• **Records excerpted from a collection**

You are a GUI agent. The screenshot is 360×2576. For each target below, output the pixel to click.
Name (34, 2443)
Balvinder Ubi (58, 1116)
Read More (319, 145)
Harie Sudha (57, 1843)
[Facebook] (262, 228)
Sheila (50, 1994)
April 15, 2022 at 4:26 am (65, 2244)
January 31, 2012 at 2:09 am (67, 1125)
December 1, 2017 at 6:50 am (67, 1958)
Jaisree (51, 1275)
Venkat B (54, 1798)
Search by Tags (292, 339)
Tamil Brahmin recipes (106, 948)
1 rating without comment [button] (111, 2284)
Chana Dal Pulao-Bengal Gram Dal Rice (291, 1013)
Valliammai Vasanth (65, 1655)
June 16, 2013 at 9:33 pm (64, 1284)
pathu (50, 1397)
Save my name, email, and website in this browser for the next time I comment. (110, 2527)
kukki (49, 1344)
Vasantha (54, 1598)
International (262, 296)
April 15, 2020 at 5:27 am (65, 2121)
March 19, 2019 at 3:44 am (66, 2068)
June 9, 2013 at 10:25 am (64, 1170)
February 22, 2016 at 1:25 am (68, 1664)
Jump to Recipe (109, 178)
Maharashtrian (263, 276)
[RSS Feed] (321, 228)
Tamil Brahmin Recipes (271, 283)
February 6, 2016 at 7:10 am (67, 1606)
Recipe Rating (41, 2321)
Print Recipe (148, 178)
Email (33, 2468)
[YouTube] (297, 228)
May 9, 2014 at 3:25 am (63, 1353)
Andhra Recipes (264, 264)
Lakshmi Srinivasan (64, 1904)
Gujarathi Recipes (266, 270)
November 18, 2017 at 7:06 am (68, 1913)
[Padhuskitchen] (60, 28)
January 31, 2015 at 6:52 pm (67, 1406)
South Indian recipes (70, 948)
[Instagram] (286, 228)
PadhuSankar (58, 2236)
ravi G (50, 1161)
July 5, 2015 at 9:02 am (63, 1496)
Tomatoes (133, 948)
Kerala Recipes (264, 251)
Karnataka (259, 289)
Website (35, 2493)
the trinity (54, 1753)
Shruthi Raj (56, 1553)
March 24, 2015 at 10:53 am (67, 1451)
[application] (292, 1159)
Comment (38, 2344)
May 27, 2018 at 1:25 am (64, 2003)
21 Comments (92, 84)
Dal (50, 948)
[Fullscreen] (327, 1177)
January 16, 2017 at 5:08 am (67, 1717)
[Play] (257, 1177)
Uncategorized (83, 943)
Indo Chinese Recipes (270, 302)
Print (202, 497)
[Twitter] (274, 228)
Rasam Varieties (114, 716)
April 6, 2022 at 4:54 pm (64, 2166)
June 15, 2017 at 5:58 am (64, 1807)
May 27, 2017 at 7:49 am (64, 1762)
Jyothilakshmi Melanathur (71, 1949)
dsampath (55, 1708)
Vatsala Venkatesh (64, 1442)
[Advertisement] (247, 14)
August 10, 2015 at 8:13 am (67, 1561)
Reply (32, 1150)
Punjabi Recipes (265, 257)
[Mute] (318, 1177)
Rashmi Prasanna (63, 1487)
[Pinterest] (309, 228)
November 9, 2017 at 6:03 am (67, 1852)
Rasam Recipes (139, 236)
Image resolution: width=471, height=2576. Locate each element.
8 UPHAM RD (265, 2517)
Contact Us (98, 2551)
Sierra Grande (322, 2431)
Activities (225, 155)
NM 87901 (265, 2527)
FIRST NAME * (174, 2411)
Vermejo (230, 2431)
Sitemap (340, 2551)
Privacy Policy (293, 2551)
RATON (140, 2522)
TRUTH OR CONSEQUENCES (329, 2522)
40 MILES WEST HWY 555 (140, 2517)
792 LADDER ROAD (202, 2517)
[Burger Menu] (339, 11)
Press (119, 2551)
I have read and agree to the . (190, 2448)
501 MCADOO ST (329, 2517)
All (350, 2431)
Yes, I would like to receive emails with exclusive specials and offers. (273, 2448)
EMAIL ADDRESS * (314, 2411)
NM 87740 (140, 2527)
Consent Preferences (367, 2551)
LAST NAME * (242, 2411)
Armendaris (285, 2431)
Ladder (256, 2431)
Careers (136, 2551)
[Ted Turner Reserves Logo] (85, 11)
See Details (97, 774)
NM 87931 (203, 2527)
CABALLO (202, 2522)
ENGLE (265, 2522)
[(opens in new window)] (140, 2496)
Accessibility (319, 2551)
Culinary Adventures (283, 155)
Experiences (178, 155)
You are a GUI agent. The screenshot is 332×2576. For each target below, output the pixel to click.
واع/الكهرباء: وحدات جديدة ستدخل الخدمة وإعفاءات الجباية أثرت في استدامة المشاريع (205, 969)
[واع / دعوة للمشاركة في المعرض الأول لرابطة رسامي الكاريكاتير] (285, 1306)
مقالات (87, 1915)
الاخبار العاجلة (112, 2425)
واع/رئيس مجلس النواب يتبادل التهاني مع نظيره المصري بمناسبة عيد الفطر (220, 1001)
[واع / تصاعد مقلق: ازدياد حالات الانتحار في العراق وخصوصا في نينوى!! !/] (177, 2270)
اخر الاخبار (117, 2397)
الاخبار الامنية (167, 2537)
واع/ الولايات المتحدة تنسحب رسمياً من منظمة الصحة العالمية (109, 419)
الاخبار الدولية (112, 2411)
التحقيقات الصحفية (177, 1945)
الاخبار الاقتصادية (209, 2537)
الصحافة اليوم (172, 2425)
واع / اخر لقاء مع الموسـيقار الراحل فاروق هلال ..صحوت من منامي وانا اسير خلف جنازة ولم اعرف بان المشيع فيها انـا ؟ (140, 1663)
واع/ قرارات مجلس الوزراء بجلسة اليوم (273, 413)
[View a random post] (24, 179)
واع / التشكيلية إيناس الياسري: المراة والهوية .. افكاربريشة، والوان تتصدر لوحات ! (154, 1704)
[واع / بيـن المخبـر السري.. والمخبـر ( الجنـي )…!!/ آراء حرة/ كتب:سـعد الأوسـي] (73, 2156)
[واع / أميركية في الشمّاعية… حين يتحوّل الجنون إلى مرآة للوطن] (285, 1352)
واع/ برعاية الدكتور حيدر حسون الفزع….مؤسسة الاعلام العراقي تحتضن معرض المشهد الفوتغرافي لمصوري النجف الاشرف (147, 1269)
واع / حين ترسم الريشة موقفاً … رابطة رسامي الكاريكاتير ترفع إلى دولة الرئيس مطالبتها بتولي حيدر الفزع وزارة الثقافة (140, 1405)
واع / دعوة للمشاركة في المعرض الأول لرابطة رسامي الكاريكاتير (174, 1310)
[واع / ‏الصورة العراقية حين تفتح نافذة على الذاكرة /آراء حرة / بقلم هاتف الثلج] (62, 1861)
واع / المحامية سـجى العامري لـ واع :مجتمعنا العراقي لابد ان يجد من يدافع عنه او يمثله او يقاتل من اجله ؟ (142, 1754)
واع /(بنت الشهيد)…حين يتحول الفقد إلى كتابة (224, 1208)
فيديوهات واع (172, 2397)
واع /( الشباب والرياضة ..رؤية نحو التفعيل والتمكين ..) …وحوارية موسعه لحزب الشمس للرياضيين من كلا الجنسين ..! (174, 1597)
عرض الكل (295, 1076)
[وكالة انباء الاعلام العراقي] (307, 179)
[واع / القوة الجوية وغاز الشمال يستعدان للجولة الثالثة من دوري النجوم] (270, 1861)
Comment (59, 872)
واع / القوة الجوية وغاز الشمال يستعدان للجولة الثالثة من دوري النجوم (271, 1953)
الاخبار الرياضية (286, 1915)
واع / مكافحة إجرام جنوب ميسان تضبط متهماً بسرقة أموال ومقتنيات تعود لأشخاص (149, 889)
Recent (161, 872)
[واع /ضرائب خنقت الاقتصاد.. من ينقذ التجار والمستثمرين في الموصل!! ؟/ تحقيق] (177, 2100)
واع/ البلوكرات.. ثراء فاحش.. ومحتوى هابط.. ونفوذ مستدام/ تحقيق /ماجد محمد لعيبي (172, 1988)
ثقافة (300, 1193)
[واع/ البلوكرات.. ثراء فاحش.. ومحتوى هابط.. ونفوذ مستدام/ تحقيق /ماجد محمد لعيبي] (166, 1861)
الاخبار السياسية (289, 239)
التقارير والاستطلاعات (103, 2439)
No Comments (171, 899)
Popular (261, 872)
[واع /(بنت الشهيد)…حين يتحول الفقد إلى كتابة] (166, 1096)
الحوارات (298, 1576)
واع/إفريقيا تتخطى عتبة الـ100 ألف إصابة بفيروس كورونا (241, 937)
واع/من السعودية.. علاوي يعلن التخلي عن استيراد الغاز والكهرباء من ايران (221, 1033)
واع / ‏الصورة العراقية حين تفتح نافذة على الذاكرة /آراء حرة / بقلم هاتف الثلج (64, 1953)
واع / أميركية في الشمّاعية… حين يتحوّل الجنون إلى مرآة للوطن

• **Brief**
The expected answer is an exact copy of the lines above, beginning at the line with "dsampath (55, 1708)" and ending at the line with "Experiences (178, 155)", with both ends in.

• **Written answer**
dsampath (55, 1708)
Vatsala Venkatesh (64, 1442)
[Advertisement] (247, 14)
August 10, 2015 at 8:13 am (67, 1561)
Reply (32, 1150)
Punjabi Recipes (265, 257)
[Mute] (318, 1177)
Rashmi Prasanna (63, 1487)
[Pinterest] (309, 228)
November 9, 2017 at 6:03 am (67, 1852)
Rasam Recipes (139, 236)
Image resolution: width=471, height=2576. Locate each element.
8 UPHAM RD (265, 2517)
Contact Us (98, 2551)
Sierra Grande (322, 2431)
Activities (225, 155)
NM 87901 (265, 2527)
FIRST NAME * (174, 2411)
Vermejo (230, 2431)
Sitemap (340, 2551)
Privacy Policy (293, 2551)
RATON (140, 2522)
TRUTH OR CONSEQUENCES (329, 2522)
40 MILES WEST HWY 555 (140, 2517)
792 LADDER ROAD (202, 2517)
[Burger Menu] (339, 11)
Press (119, 2551)
I have read and agree to the . (190, 2448)
501 MCADOO ST (329, 2517)
All (350, 2431)
Yes, I would like to receive emails with exclusive specials and offers. (273, 2448)
EMAIL ADDRESS * (314, 2411)
NM 87740 (140, 2527)
Consent Preferences (367, 2551)
LAST NAME * (242, 2411)
Armendaris (285, 2431)
Ladder (256, 2431)
Careers (136, 2551)
[Ted Turner Reserves Logo] (85, 11)
See Details (97, 774)
NM 87931 (203, 2527)
CABALLO (202, 2522)
ENGLE (265, 2522)
[(opens in new window)] (140, 2496)
Accessibility (319, 2551)
Culinary Adventures (283, 155)
Experiences (178, 155)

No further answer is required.